While not everyone drinks alcohol, a significant number of people do so in amounts that can be considered binge drinking. That is, consuming five or more standard drinks within two hours (for men; for women, it is four or more drinks). This level of consumption can result in serious health and behavioural problems, accidents and worse.
A ‘standard drink’ is defined as 12 ounces of beer, five ounces of wine, or 1.5 ounces of liquor. Drink five or more and you’re bingeing. Statistically, binge drinking is more common among young adults aged 18 to 34 years, but older drinkers aged 65 or more reportedly binge more often, an average of five or six times per month.
The 2013 McCreary Adolescent Health Survey identified that 45% of youth aged 12 to 19 years had tried alcohol (males and females). Of the survey participants, more than six of 10 of those who had tried alcohol in the past had consumed it in the previous month. McCreary also identified important factors surrounding alcohol consumption. For example, youth who reported never drinking alcohol said there was a lot of peer pressure to do so and it was considered abnormal among their peers to go to a party and not drink.
Questioned about what could be done about the issue, youth across several focus groups explained that while knowledge and awareness of alcohol consumption was growing, promoting abstinence was not an effective way to approach the issue. They also suggested more education for adults because young people could always find an adult willing to buy alcohol for them. When asked why some youth might binge drink, participants in the McCreary survey gave reasons similar to why they drank at all: peer pressure; to help them cope with stress and adverse life circumstances; they did not know their limits yet.

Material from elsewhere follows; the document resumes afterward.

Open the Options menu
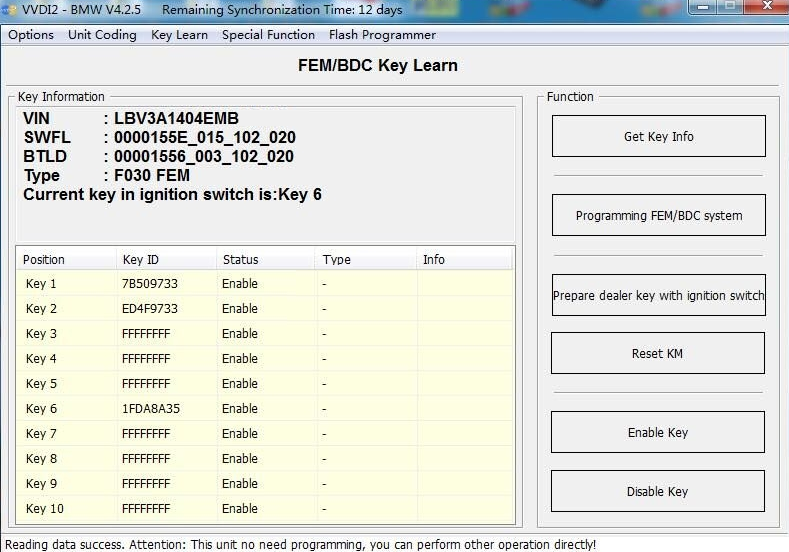Screen dimensions: 789x552 click(31, 35)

Data from the 2015 Chief Public Health Officer’s Report tells us about the costs of alcohol consumption in Canada. For example, in 2002 there were 4,258 deaths in Canada related to alcohol abuse. In the year from April 2013 to March 2014, $20.5 billion worth of alcohol was sold in Canada. Among psychoactive drugs, alcohol-related disorders were the top cause of hospitalizations in Canada in 2011.
Binge drinking, ‘tying one on’, ‘getting wasted’ all contribute to problems beyond a bad hangover. Getting drunk affects reflexes, judgement and behaviour and can lead to unintended consequences such as getting into a fight or having unwanted or unprotected sex, or forcing it on someone else. Poor judgement can mean damaging social relationships, experiencing violence or behaving criminally. Alcohol poisoning can be serious. Drinking too much too quickly can affect your breathing, heart rate, body temperature and gag reflex and can potentially lead to a coma and death.

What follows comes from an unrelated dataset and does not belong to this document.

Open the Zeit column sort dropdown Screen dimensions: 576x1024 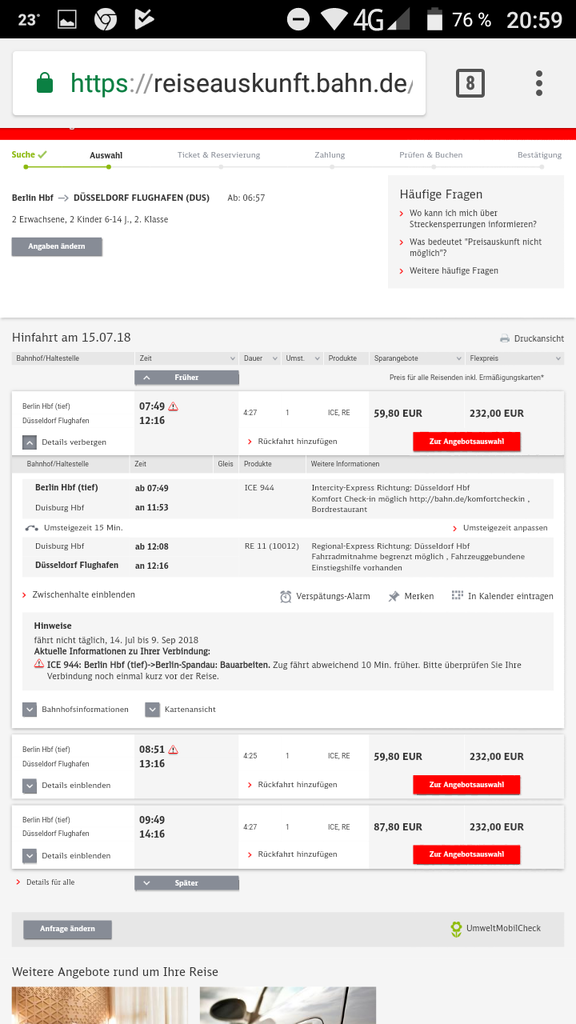point(186,359)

The long-term effects of repeated binge drinking include alcohol addiction, damaging the stomach, liver or brain, and developing or worsening mental health problems like depression; you can add memory loss and blackouts to the list. And it turns out that, after smoking, drinking alcohol is the second biggest risk factor for cancers of the mouth and throat.

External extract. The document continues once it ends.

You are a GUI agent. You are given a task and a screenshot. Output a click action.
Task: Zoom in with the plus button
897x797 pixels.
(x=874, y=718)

Managing alcohol consumption means choosing when to drink and how much. By knowing your limits, and sticking to them, you won’t be pressured into consuming more than you want to. It’s a good idea to have food before or while drinking. And staying busy can help: have a game of pool or dance — don’t just sit and drink.
Binge drinking isn’t new. When thinking back to your youth, you might be tempted to recall that ‘it was all fine in your day.’ It probably wasn’t, but perhaps you blacked out and don’t remember?